La grande frilosité des éditeurs français : le cas Robert Penn Warren

Crédits photographiques : Vadim Ghirda (Associated Press).

«Il fit entrer un jour dans mon petit bureau Sinclair Lewis, renommé dans son pays depuis Main Street et Babitt mais encore assez mal connu des Français. Bradley le prénommait «Red» (Rouge); je ne sais pas très bien si c'était à cause de certains reflets fauves qui traversaient sa chevelure ou en raison de ce teint très coloré qu'il avait et auquel on me disait que le whisky n'était pas étranger. «Red» me serra la main à me la broyer, s'assit, et avant que j'aie pu ouvrir la bouche, me demanda «de ne pas [lui] parler avec éloges de [ses] livres si [je] ne les avais pas lus». Je supposai que c'était là le fruit de ses réflexions après divers entretiens avec mes compatriotes. Il était très grand, très maigre et il lui manquait ce je ne sais quoi d'indéfinissable à quoi l'on reconnaît toujours en France un homme de lettres arrivé. «Red» ressemblait à un négociant américain de bonne classe ; j'eusse tout pensé de lui, au jeu des devinettes, sauf qu'il était un intellectuel. J'ai souvent observé que l'écrivain américain ne se distingue pas de la masse de ses compatriotes : il est vêtu comme eux, se comporte comme eux, et il est finalement assez rare que sa physionomie trahisse sa profession. Peut-être faut-il en rechercher la raison dans le fait qu'aux États-Unis il n'y a ni salons littéraires, ni milieux littéraires; l'écrivain américain n'est pas considéré comme une vedette; c'est un homme qui exerce comme n'importe qui, plus ou moins bien, son métier; nous sommes loin de l'Europe et de ses auteurs, «monstres sacrés», dont la foule connaît les traits et observe les moindres gestes. Cet anonymat de l'écrivain américain conditionne son apparence et règle son attitude. Je parle ici bien entendu des «grands» que j'ai connus : Lewis, Bromfield et Dos Passos, non pas de ces jeunes gens frais émoulus de l'Oklahoma qui hantent les cafés de Saint-Germain-des-Prés et qui, parce qu'un jour ils ont publié dans une revue trois poèmes à la manière de Whitman ou de Robinson Jeffrys se croient forcés de se déguiser en estivants de Saint-Tropez pour bien marquer leur génie».

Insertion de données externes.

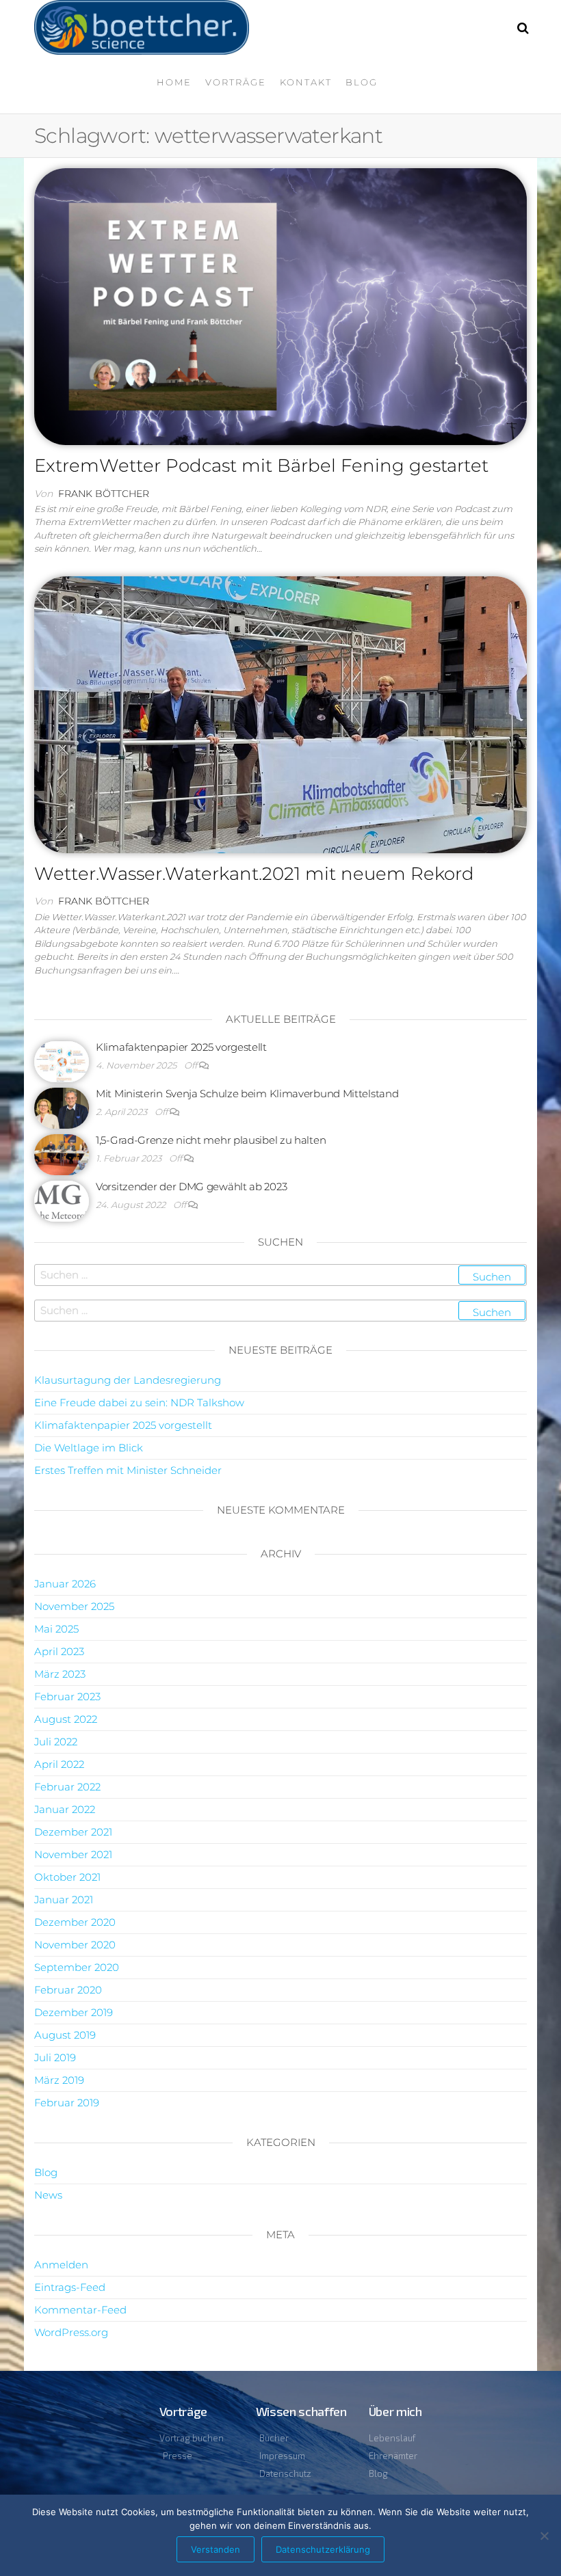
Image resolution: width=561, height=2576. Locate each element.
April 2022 (59, 1764)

Henry Muller, Trois pas en arrière (La Table Ronde, 1952, réédition dans la collection La petite vermillon, 2002), pp. 127-8.

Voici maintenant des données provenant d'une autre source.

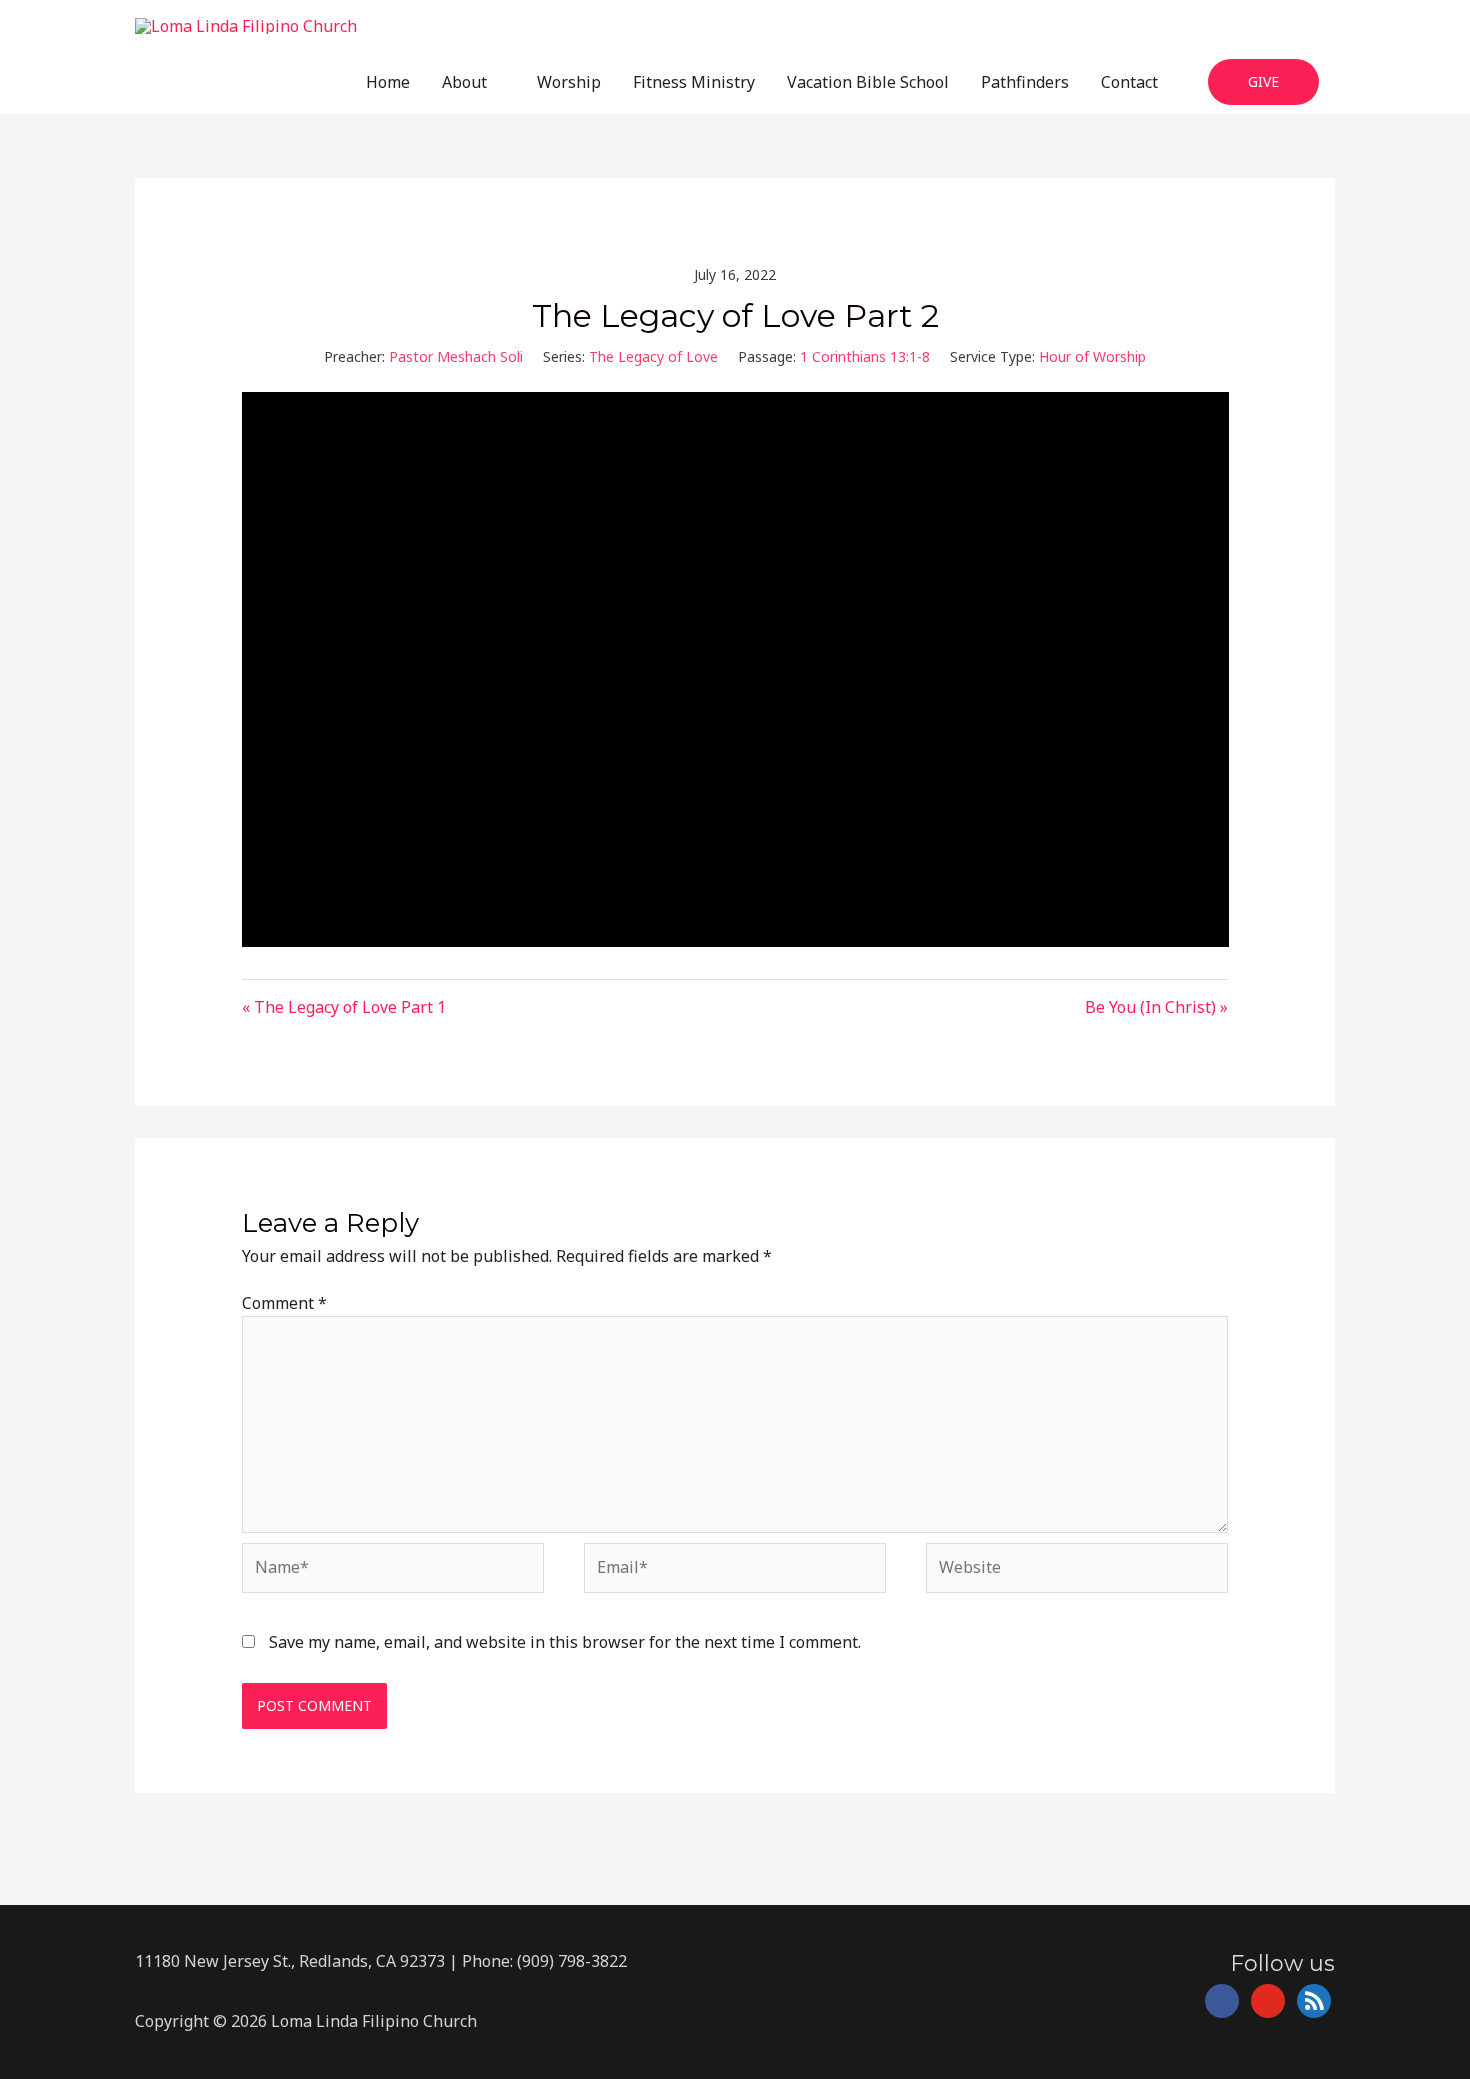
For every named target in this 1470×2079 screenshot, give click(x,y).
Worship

Bien sûr, n'importe qui aura beau jeu de me faire remarquer que, de grands absents, et de bien français, il y en a pléthore dans nos lettres.
Je répondrai à cette évidence par cette autre évidence : oui, sans aucun doute, mais ce n'est pas une raison suffisante pour que je ne me contente pas, à ma modeste mesure, de relever et d'essayer de réparer cette profonde injustice : Robert Penn Warren (1905 - 1989), pour le public français, n'existe pas, comme naguère j'ai relevé le triste sort éditorial fait à l'un des plus grands écrivains français du siècle passé, Paul Gadenne qui lui non plus, il est vrai, n'existe pas vraiment, tout comme n'existe guère, pour ces lecteurs français, l’œuvre, pourtant remarquable, lumineuse même, d'une Cristina Campo.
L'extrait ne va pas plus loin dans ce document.